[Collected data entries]
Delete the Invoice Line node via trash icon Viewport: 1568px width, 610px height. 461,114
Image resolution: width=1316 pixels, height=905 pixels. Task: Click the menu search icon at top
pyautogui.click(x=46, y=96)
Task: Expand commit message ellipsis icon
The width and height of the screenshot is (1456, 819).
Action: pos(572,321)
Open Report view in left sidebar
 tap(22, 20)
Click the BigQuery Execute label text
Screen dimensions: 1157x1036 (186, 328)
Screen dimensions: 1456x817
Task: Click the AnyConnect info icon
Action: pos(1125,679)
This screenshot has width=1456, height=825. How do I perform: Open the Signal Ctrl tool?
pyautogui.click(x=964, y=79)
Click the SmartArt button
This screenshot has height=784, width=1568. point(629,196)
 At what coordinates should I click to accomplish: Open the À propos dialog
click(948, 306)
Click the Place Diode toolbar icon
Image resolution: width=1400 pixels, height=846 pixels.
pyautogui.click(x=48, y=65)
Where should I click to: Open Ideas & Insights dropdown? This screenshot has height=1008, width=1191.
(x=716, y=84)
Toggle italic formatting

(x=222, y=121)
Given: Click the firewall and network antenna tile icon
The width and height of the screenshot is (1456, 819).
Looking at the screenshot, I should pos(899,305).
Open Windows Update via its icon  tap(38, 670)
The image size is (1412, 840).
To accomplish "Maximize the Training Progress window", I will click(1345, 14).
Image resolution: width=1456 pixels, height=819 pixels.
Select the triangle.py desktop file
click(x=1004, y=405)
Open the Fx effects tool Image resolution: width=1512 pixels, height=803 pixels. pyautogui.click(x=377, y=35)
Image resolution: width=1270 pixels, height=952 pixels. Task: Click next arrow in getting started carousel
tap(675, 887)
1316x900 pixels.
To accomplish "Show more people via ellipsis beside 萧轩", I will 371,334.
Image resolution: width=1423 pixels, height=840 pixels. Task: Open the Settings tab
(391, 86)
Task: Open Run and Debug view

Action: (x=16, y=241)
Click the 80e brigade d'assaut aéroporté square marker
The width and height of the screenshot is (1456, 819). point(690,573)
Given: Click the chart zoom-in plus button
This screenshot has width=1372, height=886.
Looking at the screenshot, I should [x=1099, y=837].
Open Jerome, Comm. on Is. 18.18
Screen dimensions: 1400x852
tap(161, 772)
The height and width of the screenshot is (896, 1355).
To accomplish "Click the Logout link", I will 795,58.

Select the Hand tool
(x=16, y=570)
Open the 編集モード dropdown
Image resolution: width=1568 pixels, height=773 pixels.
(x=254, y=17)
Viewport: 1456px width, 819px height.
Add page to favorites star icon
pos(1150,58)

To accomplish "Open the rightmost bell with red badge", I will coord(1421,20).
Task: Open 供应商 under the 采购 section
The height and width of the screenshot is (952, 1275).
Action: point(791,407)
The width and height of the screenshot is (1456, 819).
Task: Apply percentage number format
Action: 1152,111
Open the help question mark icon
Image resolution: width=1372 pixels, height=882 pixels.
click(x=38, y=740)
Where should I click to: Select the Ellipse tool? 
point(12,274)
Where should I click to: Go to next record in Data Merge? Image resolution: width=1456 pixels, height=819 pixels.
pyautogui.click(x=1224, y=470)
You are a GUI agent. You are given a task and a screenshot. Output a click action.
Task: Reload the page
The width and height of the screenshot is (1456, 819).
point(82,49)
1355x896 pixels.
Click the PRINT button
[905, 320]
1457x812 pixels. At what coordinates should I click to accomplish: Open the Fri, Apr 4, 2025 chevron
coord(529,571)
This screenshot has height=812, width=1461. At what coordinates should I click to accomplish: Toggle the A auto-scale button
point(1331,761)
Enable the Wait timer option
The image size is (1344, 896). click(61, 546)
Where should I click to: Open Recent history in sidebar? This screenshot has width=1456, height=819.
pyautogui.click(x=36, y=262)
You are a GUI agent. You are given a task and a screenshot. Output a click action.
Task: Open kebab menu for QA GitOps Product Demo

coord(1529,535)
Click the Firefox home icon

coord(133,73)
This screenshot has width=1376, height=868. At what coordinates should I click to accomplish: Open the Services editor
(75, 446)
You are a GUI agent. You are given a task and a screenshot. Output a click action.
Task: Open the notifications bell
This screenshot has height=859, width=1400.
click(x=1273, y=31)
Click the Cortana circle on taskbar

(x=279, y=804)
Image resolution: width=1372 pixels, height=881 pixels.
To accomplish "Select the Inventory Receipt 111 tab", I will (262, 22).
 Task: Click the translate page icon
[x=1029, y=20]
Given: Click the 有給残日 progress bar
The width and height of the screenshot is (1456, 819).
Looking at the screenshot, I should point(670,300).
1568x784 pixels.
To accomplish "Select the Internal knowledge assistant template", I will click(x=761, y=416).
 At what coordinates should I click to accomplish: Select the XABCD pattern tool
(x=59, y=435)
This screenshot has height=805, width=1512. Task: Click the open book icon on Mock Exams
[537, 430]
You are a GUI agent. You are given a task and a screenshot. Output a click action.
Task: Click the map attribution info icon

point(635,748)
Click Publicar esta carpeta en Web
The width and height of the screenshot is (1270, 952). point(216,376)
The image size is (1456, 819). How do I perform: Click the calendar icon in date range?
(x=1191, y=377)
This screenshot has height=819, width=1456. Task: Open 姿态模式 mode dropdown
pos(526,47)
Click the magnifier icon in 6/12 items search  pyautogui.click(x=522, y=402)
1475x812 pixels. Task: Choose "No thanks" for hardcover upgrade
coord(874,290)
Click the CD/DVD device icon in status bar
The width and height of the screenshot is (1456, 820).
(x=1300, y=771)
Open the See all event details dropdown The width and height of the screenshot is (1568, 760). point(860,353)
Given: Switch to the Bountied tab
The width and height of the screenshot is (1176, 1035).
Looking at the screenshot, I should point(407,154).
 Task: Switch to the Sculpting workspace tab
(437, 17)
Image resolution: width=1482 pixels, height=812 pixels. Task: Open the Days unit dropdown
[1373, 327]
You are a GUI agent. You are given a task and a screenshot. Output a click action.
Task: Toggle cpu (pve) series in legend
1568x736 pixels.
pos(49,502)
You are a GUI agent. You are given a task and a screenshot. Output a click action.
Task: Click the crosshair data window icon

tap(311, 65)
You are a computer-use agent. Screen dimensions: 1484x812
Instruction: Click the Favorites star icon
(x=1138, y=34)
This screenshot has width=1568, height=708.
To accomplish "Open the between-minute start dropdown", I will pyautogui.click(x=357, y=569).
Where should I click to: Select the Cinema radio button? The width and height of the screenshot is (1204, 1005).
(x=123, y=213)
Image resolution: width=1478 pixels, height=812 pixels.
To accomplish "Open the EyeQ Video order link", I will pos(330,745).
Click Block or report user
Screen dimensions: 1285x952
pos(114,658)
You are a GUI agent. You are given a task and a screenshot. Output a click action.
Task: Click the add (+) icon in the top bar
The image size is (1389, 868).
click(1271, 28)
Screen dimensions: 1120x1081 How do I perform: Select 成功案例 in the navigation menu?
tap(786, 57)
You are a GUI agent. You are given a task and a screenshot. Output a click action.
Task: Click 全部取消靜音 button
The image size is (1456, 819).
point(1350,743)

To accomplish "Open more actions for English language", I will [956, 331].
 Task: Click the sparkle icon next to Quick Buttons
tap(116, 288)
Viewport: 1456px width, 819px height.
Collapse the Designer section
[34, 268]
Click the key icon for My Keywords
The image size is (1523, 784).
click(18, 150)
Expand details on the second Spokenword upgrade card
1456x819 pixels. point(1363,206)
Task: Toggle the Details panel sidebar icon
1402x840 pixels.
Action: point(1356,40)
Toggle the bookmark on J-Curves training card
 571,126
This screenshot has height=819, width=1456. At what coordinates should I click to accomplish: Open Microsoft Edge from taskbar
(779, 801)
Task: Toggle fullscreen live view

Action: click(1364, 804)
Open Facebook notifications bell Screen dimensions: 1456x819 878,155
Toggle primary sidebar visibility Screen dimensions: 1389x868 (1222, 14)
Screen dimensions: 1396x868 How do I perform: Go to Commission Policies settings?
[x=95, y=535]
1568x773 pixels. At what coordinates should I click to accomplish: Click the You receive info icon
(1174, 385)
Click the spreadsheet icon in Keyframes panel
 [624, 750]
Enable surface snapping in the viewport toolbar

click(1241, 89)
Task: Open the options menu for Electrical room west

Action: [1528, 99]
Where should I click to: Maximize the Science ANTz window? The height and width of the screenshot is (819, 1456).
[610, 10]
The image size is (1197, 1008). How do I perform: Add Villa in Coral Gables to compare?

• Requirement: All lines above between those holding "Image resolution: width=1400" and "1316x900 pixels.", inclusive, must be set down unchanged, and no other line may be included.

• Answer for this exercise:
Image resolution: width=1400 pixels, height=846 pixels.
pyautogui.click(x=48, y=65)
Where should I click to: Open Ideas & Insights dropdown? This screenshot has height=1008, width=1191.
(x=716, y=84)
Toggle italic formatting

(x=222, y=121)
Given: Click the firewall and network antenna tile icon
The width and height of the screenshot is (1456, 819).
Looking at the screenshot, I should pos(899,305).
Open Windows Update via its icon  tap(38, 670)
The image size is (1412, 840).
To accomplish "Maximize the Training Progress window", I will click(1345, 14).
Image resolution: width=1456 pixels, height=819 pixels.
Select the triangle.py desktop file
click(x=1004, y=405)
Open the Fx effects tool Image resolution: width=1512 pixels, height=803 pixels. pyautogui.click(x=377, y=35)
Image resolution: width=1270 pixels, height=952 pixels. Task: Click next arrow in getting started carousel
tap(675, 887)
1316x900 pixels.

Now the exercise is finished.